• _DOCUMENT TEXT_:
-- -- --
In the fall of last year, the imperative became clear: we needed to port KVM to SmartOS. This notion is almost an oxymoron, as KVM is not “portable” in any traditional sense: it interfaces between QEMU, Linux and the hardware with (rightful) disregard for other systems. And as KVM makes heavy use of Linux-specific facilities that don’t necessarily have clean analogs in other systems, the only way to fully scope the work was to start it in earnest. However, we knew that just getting it to compile in any meaningful form would take significant effort, and with our team still ramping up and with lots of work to do elsewhere, the reality was that this would have to start as a small project. Fortunately, Joyent kernel internals veteran Max Bruning was up to the task, and late last year, he copied the KVM bits from the stable Linux 2.6.34 source, took out a sharpened machete, and started whacking back jungle…

Through the winter holidays and early spring (and when he wasn’t dispatched on other urgent tasks), Max made steady progress — but it was clear that the problem was even more grueling than we had anticipated: because KVM is so tightly integrated into the Linux kernel, it was difficult to determine dependencies — and hard to know when to pull in the Linux implementation of a particular facility or function versus writing our own or making a call to the illumos equivalent (if any). By the middle of March, we were able to execute three instructions in a virtual machine before taking an unresolved EPT violation. To the uninitiated, this might sound pathetic — but it meant that a tremendous amount of software and hardware were working properly. Shortly thereafter, with the EPT problem fixed, the virtual machine would happily run indefinitely — but clearly not making any progress booting. But with this milestone, Max had gotten to the point where the work could be more realistically parallelized, and we had gotten to the point as a team and a product where we could dedicate more engineers to this work. In short, it was time to add to the KVM effort — and Robert Mustacchi and I roped up and joined Max in the depths of KVM.
-- -- --
(Saved data entries)

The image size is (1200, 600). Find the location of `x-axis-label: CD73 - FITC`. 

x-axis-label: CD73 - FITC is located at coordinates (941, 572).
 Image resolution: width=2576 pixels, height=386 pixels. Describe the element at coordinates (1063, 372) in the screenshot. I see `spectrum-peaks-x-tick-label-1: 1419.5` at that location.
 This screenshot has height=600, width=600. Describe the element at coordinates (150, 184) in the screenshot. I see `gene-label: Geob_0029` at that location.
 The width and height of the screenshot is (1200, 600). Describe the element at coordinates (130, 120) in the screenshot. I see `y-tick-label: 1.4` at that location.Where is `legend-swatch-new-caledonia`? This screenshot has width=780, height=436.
-- -- --
• _REQUIRED ACTION A_: According to the account of porting KVM to SmartOS, from which Linux source did Max Bruning copy the KVM bits?
• _REQUIRED ACTION B_: Resume the account of porting KVM to SmartOS after its final sentence.
The records are not needed for any of the tasks.

• _EXPECTED OUTPUT A_: He copied them from the stable Linux 2.6.34 source.

• _EXPECTED OUTPUT B_:
With three of us on the project and with the project now more parallelizable, the pace accelerated, and in particular we could focus on tooling: we added an mdb dmod to help us debug, 16-bit disassembler support that was essential for us to crack the case on the looping in real-mode, and DTrace support for reading the VMCS. (And we even learned some surprising things about GNU C along the way!) On April 18th, we finally broke through into daylight: we were able to boot into KMDB running on a SmartOS guest! The pace quickened again, as we now had the ability to interactively ascertain state as seen by the guest and much more quickly debug issues. Over the next month (and after many intensive debugging sessions), we were able to boot Windows, Linux, FreeBSD, HaikuOS, QNX, Plan 9 and every other OS we could get our hands on; by May 13th, we were ready to send the company-wide “hello world” mail that has been the hallmark of bringup teams since time immemorial.

The wind was now firmly at our backs, but there was still much work to be done: we needed to get configurations working with large numbers of VCPUs, with many VMs, over long periods of time and significant stress and so on. Over the course of the next few months, the bugs became rarer and rarer (if nastier!), and we were able to validate that performance was on par with Linux KVM — to the point that today we feel confident releasing illumos KVM to the greater community!

In terms of starting points, if you just want to take it for a spin, grab a SmartOS live image ISO. If you’re interested in the source, check out the illumos-kvm github repo for the KVM driver itself, the illumos-kvm-cmd github repo for our QEMU 0.14.1 tree, and illumos itself for some of our KVM-specific tooling.

One final point of validation: when we went to integrate these changes into illumos, we wanted to be sure that they built cleanly in a non-SmartOS (that is, stock illumos) environment. However, we couldn’t dedicate a machine for the activity, so we (of course) installed OpenIndiana running as a KVM guest on SmartOS and cranked the build to verify our KVM deltas! As engineers, we all endeavor to build useful things, and with KVM on illumos, we can assert with absolute confidence that we’ve hit that mark!